### WHAT THE TASK ASKS
Look for the string "will" in the material below. Copy every line where you find it.
──────
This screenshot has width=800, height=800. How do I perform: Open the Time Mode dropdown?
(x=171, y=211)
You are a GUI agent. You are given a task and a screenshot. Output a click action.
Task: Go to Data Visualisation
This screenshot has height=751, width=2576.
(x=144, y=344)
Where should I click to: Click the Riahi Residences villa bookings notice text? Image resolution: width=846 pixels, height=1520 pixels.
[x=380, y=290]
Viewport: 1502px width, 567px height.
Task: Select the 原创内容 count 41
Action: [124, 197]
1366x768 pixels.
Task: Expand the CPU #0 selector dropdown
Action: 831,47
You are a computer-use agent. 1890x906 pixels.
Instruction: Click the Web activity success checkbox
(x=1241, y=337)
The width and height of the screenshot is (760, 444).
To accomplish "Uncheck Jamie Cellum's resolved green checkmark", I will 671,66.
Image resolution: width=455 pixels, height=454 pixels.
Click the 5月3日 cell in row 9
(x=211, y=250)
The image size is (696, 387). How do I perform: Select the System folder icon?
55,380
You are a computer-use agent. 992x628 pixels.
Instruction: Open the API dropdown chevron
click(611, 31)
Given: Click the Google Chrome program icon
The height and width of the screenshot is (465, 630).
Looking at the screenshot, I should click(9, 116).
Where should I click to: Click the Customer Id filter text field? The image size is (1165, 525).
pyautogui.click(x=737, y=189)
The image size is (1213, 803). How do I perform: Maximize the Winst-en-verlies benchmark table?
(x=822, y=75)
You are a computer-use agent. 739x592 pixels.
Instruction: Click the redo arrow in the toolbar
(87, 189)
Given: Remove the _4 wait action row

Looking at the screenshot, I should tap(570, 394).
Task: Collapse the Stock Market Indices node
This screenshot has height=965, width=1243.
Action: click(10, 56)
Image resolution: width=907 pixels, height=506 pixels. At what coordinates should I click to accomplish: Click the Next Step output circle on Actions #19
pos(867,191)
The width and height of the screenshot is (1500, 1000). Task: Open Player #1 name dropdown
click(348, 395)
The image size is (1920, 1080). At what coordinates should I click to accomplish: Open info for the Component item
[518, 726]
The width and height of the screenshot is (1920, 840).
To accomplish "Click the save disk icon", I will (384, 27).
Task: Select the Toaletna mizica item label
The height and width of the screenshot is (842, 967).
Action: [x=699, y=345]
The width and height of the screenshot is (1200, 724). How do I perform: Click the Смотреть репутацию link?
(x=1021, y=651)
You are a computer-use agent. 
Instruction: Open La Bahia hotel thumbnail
──────
### TASK ANSWER
To accomplish "Uncheck Jamie Cellum's resolved green checkmark", I will 671,66.
To accomplish "Click the save disk icon", I will (384, 27).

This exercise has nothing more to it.